--- Begin GIVEN TEXT ---

For more than seven months in 2024, the commercial real estate investment market remained on a sluggish path. High interest rates continued to not only challenge many asset owners who needed refinancing, but also buyers and sellers looking to make deals. For instance, some $174.7 billion in property investment sales during the first half of the year was 7 percent below a year earlier, according to MSCI Real Assets.
In such uncertain times, it’s not unusual for the commercial real estate market to experience bouts of bifurcation. Typically, those are marked by trends such as rising demand for higher quality offices during economic slumps when tenants can fetch discounted rents. Early in the recovery phase, it’s not unusual for investment to flow into tech-oriented metros at the expense of other cities.
The Federal Reserve’s aggressive hike of the federal funds rate has created another category of bifurcation, especially as it relates to floating-rate bridge debt and how lenders are managing their loan portfolios. That is, the difference between the performance of assets depending on when owners financed the properties, says Jeff Salladin, a managing director with Dallas-based private debt fund Revere Capital.
“It’s a question of vintage,” he explains. “Loans originated before the rate increases — call it January 1, 2023 — are likely performing poorly and are under stress because landlords are struggling to cover debt payments that have increased substantially since then. But deals made after that date are doing well.”

--- End GIVEN TEXT ---

SET OF TASKS →
a - Copy everything in the commercial real estate passage from "In such uncertain" down to "of other cities.".
b - Decide whether each statement agrees with the commercial real estate passage, answering yes or no and quoting the deciding words: (i) Property investment sales in the first half of 2024 were 7 percent below a year earlier. (ii) Jeff Salladin is with a private debt fund based in Houston. (iii) Loans originated after January 1, 2023 are described as performing poorly.

--- Begin MATERIAL SUPPLIED ---

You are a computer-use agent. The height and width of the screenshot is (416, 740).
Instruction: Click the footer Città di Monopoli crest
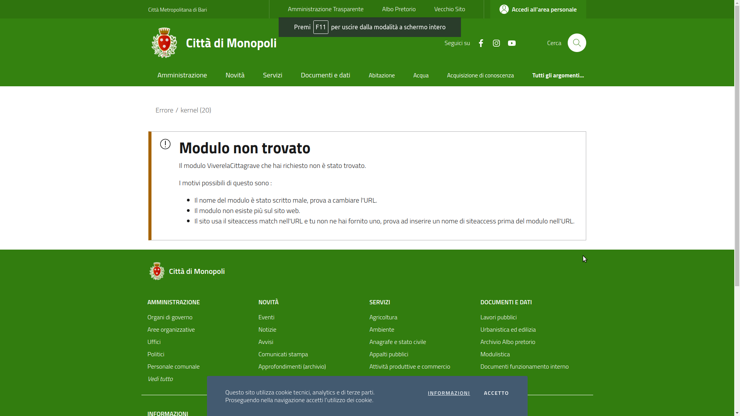click(x=156, y=271)
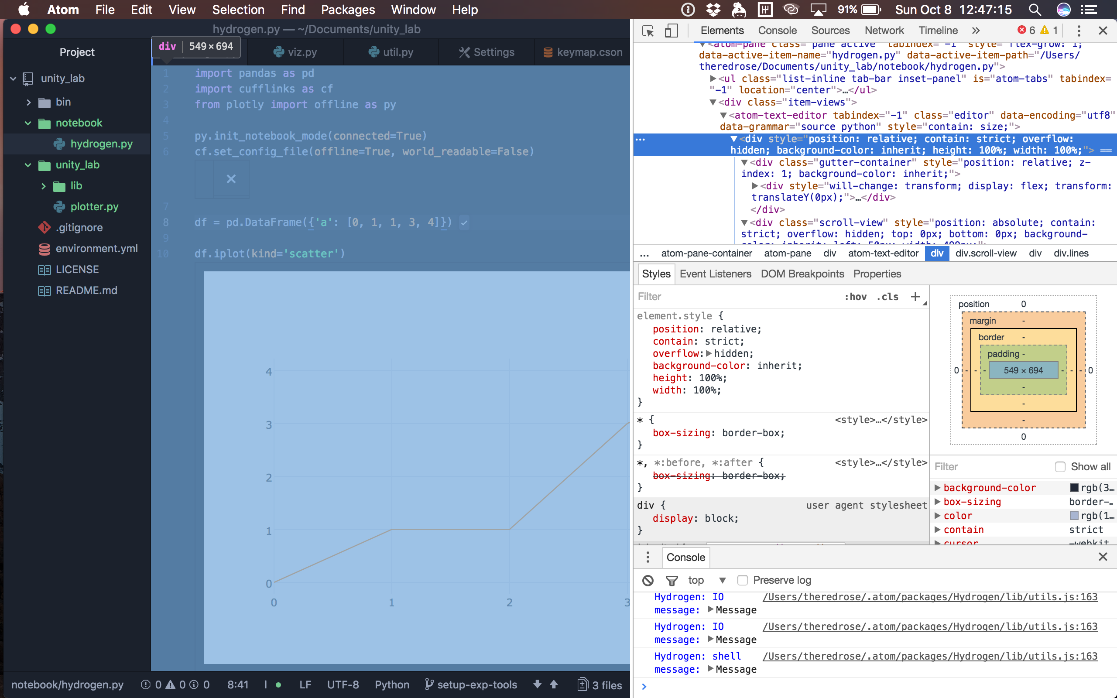Click the color swatch for the color property
The width and height of the screenshot is (1117, 698).
pos(1074,516)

--- End MATERIAL SUPPLIED ---

SOLUTION LIST →
a -
In such uncertain times, it’s not unusual for the commercial real estate market to experience bouts of bifurcation. Typically, those are marked by trends such as rising demand for higher quality offices during economic slumps when tenants can fetch discounted rents. Early in the recovery phase, it’s not unusual for investment to flow into tech-oriented metros at the expense of other cities.

b -
(i) Yes: "some $174.7 billion in property investment sales during the first half of the year was 7 percent below a year earlier"
(ii) No: "Dallas-based private debt fund Revere Capital"
(iii) No: "But deals made after that date are doing well."